• DOCUMENT SECTION:
------------------------------

1Wellcome Trust-MRC Institute of Metabolic Science, Addenbrooke's Hospital, Cambridge, UK; 2University of Cambridge, Cambridge, UK; 3Department of Radiology, Addenbrooke's Hospital, Cambridge, UK; 4Department of Nuclear Medicine, Addenbrooke's Hospital, Cambridge, UK


Case history: A 41 year old female was admitted following development of severe hypertension (226/146 mmHg), complicated by heart failure and acute kidney injury. She otherwise had no relevant past medical history. On clinical examination she was obese (BMI 51.94 kg/m2). As part of her cardiac investigations, she underwent a cardiac magnetic resonance imaging (MRI) which detected a 3 cm right sided adrenal nodule. An adrenal biochemical screen identified an elevated plasma normetadrenaline (1418 pmol/l, range<1000) with normal plasma metadrenaline (<180 pmol/l, range <600). This corresponded with high urinary normetadrenaline levels (6998 nmol/24 h, range 0–4900) and normal urinary metadrenaline level (535 nmol/24 h, range 0–2000). Her medications included Doxazosin and Ramipril, which can interfere with the metanephrine assay.

Investigations: A repeat fasting and supine plasma metanephrine sample demonstrated results consistent with previous investigations (plasma normetadrenaline 12 692 pmol/l, metadrenaline <180). The remainder of the adrenal biochemistry screen was reassuring.

------------------------------

• INFORMATION:
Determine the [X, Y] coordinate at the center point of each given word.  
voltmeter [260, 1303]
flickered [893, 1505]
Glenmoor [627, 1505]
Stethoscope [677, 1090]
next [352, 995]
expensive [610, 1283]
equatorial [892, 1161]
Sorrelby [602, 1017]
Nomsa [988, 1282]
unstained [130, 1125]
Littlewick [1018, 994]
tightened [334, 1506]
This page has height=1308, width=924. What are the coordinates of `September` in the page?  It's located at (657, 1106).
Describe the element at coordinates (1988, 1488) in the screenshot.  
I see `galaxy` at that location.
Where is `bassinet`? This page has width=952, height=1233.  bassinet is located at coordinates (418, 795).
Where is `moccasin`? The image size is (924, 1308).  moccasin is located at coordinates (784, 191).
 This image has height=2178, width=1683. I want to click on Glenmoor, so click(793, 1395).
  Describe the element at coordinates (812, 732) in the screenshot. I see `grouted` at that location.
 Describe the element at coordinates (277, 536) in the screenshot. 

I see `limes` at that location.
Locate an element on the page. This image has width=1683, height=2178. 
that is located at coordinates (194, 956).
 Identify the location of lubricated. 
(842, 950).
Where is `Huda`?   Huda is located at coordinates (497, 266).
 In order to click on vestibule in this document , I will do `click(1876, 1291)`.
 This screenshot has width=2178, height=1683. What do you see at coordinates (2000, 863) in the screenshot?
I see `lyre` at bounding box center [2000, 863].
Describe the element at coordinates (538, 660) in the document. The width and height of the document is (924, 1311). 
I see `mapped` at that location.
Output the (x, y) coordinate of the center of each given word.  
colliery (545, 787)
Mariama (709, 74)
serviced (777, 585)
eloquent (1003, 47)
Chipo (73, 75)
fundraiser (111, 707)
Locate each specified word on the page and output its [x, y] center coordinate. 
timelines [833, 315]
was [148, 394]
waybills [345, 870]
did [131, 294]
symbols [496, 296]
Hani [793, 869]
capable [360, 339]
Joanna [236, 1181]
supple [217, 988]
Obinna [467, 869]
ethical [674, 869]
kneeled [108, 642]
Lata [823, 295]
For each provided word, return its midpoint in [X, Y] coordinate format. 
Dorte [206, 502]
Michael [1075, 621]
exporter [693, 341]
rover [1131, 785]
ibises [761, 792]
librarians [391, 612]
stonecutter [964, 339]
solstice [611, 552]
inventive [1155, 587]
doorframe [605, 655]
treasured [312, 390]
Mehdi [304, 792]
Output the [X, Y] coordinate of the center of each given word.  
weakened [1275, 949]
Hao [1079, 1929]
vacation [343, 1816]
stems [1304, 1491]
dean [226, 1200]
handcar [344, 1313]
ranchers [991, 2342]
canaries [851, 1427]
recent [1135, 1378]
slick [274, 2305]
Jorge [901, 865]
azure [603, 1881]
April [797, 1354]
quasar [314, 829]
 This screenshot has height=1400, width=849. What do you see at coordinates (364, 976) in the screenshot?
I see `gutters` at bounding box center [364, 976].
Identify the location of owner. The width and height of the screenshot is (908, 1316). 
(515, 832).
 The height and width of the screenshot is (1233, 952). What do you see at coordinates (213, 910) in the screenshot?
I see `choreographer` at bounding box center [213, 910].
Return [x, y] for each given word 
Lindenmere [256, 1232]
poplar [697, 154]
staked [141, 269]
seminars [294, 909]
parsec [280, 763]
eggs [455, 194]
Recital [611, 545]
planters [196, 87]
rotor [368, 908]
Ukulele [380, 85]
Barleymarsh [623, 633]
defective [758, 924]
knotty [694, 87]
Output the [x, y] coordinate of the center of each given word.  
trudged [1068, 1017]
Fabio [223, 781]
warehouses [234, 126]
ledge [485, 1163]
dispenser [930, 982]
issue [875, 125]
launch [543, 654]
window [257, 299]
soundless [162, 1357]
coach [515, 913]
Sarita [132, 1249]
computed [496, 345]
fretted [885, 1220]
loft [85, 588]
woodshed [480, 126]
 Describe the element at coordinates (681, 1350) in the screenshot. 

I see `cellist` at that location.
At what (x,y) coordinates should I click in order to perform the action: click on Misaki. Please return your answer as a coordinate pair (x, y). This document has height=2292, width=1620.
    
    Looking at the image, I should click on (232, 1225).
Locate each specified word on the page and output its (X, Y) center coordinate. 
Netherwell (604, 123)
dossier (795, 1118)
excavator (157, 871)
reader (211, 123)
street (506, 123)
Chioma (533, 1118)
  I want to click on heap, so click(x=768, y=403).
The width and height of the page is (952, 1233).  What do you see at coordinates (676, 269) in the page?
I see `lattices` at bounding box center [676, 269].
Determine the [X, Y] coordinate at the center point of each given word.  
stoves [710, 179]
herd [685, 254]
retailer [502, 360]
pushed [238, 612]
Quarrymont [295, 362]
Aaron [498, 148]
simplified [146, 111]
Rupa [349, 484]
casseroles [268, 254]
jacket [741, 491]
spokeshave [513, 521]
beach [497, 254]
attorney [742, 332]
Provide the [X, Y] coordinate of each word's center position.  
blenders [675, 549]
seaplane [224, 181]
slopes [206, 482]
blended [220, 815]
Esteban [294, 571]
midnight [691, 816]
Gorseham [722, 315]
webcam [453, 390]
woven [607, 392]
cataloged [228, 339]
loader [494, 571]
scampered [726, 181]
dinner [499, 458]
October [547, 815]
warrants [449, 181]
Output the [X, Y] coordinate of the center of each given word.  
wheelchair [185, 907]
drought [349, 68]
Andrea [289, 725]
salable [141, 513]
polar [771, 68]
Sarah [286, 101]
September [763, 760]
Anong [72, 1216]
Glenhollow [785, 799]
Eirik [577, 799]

------------------------------

• EXERCISE:
Repeat the stretch of the case report from "Investigations: A repeat" through "screen was reassuring." word for word. This material comes from a separate source.

• EXERCISE SOLUTION:
Investigations: A repeat fasting and supine plasma metanephrine sample demonstrated results consistent with previous investigations (plasma normetadrenaline 12 692 pmol/l, metadrenaline <180). The remainder of the adrenal biochemistry screen was reassuring.